(Beginning of EXERCISE INPUT)
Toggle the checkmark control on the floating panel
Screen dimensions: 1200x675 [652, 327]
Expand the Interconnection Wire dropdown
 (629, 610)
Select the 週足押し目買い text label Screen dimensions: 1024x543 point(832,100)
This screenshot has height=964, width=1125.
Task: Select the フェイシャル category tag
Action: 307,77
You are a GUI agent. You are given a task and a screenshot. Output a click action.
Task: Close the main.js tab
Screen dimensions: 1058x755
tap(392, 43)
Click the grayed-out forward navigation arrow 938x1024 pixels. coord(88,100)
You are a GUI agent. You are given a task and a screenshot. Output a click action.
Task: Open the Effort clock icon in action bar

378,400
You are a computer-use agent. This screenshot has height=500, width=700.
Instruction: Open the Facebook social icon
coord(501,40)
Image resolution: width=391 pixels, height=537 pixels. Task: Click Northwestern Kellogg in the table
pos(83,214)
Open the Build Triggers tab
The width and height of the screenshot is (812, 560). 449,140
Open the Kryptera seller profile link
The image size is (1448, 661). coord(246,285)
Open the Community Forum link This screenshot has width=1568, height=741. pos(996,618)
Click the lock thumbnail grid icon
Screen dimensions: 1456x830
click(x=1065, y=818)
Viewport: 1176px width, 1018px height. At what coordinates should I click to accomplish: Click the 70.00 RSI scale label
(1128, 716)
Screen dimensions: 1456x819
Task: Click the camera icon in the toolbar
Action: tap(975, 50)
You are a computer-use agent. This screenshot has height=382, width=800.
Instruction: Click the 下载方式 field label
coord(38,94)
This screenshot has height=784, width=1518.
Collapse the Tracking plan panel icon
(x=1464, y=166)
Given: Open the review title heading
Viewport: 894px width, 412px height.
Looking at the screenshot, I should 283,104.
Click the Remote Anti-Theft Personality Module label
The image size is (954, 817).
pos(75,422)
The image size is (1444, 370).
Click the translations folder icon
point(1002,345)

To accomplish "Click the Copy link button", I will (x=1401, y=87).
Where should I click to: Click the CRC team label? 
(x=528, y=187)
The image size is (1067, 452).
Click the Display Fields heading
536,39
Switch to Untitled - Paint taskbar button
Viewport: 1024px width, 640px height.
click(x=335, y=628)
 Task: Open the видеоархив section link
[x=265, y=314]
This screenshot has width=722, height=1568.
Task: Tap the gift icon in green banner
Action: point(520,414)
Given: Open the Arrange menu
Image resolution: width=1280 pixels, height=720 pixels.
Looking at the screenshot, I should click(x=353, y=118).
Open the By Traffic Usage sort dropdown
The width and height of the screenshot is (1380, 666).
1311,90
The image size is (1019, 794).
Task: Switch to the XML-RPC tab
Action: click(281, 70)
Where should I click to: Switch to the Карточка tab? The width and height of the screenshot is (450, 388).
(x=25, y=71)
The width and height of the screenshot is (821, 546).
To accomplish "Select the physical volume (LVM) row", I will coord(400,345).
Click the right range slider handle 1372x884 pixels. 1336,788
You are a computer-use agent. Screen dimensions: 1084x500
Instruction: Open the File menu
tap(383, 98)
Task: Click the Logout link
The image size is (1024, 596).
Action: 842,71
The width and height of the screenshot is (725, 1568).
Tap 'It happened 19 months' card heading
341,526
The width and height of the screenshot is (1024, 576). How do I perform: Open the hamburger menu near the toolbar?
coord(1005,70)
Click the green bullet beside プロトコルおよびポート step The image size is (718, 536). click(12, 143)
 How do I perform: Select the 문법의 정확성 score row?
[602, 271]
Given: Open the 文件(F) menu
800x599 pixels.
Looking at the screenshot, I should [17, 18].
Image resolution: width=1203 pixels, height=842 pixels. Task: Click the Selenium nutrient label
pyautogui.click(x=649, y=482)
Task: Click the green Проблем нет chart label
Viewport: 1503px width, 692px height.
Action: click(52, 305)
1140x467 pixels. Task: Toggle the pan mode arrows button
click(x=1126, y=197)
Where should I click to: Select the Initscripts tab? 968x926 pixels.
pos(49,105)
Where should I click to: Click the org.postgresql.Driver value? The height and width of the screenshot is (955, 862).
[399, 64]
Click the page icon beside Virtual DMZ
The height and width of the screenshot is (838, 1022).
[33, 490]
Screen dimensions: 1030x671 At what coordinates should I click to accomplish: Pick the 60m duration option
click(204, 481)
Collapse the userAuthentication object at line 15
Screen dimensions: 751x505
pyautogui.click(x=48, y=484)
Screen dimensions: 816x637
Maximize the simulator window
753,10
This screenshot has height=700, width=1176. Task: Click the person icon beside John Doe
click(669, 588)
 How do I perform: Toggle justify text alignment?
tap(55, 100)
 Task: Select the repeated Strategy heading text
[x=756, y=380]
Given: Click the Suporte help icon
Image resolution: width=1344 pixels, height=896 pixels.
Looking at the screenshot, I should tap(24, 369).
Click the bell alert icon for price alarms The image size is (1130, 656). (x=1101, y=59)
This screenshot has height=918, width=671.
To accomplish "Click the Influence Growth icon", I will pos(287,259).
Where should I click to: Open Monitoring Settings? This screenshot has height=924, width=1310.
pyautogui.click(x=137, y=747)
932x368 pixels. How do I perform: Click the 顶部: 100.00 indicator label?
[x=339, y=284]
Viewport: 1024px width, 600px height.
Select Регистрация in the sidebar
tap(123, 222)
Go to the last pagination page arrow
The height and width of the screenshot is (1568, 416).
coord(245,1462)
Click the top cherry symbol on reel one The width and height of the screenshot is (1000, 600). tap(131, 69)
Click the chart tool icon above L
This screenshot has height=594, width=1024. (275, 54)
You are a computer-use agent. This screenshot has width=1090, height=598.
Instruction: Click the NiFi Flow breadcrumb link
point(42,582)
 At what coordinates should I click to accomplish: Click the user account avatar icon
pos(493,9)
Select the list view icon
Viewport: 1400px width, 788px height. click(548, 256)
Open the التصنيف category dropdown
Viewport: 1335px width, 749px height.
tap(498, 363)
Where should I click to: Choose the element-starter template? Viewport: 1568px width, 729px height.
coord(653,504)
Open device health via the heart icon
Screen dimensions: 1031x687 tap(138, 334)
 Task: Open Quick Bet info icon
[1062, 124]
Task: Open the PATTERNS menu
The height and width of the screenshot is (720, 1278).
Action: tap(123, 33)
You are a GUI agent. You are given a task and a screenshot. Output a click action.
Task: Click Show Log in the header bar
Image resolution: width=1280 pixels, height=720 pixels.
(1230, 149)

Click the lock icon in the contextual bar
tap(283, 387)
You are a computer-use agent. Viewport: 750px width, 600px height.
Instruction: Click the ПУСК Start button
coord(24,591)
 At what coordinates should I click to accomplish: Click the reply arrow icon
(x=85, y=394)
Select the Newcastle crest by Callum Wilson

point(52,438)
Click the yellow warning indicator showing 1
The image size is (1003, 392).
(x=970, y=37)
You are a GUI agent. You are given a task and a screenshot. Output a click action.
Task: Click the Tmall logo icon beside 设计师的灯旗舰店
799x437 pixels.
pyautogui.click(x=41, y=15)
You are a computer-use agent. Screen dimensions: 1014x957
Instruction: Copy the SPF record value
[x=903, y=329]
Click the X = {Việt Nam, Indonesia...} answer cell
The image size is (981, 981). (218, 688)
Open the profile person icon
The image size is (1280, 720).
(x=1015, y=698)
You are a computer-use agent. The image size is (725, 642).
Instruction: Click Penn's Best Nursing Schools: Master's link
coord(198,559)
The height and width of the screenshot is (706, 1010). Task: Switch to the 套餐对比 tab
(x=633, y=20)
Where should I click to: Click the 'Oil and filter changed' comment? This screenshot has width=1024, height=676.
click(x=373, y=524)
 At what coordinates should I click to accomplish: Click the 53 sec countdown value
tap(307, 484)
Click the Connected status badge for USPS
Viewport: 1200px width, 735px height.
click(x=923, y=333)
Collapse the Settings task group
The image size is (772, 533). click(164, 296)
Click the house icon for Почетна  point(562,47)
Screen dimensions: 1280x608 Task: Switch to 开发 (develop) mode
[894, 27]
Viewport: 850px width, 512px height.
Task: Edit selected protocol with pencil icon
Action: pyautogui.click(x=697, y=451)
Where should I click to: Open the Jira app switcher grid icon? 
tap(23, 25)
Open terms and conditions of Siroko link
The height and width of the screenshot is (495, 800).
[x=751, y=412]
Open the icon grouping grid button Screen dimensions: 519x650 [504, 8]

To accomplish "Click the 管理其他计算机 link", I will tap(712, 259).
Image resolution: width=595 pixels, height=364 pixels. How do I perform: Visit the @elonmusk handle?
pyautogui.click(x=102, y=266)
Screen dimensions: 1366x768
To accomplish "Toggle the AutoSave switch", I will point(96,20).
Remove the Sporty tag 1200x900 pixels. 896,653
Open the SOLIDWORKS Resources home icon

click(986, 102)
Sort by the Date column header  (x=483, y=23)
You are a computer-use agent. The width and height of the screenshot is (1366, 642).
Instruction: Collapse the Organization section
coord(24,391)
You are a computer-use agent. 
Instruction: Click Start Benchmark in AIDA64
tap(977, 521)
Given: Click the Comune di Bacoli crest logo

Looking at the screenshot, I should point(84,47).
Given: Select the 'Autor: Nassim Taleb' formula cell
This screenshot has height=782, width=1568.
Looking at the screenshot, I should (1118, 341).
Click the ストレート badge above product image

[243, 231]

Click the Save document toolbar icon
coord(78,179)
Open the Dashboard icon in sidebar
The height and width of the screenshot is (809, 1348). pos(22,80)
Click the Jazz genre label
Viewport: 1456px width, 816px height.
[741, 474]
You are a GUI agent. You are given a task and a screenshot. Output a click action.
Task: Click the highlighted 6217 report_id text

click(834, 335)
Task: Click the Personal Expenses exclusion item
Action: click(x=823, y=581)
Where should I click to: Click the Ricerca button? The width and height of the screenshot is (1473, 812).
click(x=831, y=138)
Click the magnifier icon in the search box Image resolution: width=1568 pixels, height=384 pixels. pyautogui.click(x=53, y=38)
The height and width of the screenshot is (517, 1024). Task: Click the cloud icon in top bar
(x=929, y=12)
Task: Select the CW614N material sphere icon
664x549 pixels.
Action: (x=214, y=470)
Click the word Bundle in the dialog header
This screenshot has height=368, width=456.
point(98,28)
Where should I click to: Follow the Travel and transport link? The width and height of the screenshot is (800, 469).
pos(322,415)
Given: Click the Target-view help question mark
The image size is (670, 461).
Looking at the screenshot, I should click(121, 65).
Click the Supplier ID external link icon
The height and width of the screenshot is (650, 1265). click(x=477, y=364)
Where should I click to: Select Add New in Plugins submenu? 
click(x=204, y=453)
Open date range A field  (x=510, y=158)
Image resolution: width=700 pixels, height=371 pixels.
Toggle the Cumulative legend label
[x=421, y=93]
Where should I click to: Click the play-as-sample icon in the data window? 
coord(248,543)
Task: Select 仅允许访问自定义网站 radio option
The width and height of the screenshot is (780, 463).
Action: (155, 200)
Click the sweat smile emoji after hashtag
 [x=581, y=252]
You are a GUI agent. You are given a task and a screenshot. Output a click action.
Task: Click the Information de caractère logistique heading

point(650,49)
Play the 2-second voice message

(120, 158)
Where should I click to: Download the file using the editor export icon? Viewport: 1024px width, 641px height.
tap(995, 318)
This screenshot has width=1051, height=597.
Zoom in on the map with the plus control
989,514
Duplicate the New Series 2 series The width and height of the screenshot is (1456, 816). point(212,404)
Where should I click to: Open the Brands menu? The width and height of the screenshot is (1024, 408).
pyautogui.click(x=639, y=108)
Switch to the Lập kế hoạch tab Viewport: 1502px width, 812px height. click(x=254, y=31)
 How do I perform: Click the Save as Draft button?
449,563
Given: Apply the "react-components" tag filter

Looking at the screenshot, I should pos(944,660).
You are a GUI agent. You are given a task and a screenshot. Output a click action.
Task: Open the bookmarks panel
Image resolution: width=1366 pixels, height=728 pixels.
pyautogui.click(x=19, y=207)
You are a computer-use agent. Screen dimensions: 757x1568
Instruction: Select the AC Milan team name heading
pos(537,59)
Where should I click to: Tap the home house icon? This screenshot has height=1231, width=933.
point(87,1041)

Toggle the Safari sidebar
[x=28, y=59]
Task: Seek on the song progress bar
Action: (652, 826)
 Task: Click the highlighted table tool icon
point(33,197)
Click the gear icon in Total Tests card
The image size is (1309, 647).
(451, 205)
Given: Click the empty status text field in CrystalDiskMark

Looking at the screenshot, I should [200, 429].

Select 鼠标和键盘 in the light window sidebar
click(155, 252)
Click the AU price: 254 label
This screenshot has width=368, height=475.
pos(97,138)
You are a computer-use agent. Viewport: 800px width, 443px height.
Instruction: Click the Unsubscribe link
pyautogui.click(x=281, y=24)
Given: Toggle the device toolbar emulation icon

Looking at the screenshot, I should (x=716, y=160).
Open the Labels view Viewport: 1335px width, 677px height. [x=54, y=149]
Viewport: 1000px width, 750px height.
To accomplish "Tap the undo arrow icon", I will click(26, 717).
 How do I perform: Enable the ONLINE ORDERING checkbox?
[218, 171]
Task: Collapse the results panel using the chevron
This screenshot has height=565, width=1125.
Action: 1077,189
(End of EXERCISE INPUT)
_WHAT THE TASK ASKS:_ Every line above from the line with "Click the bell" to the line with "Click the top", both included, must be reproduced exactly, and no other line may appear.

_WRITTEN SOLUTION:_
Click the bell alert icon for price alarms The image size is (1130, 656). (x=1101, y=59)
This screenshot has height=918, width=671.
To accomplish "Click the Influence Growth icon", I will pos(287,259).
Where should I click to: Open Monitoring Settings? This screenshot has height=924, width=1310.
pyautogui.click(x=137, y=747)
932x368 pixels. How do I perform: Click the 顶部: 100.00 indicator label?
[x=339, y=284]
Viewport: 1024px width, 600px height.
Select Регистрация in the sidebar
tap(123, 222)
Go to the last pagination page arrow
The height and width of the screenshot is (1568, 416).
coord(245,1462)
Click the top cherry symbol on reel one The width and height of the screenshot is (1000, 600). tap(131, 69)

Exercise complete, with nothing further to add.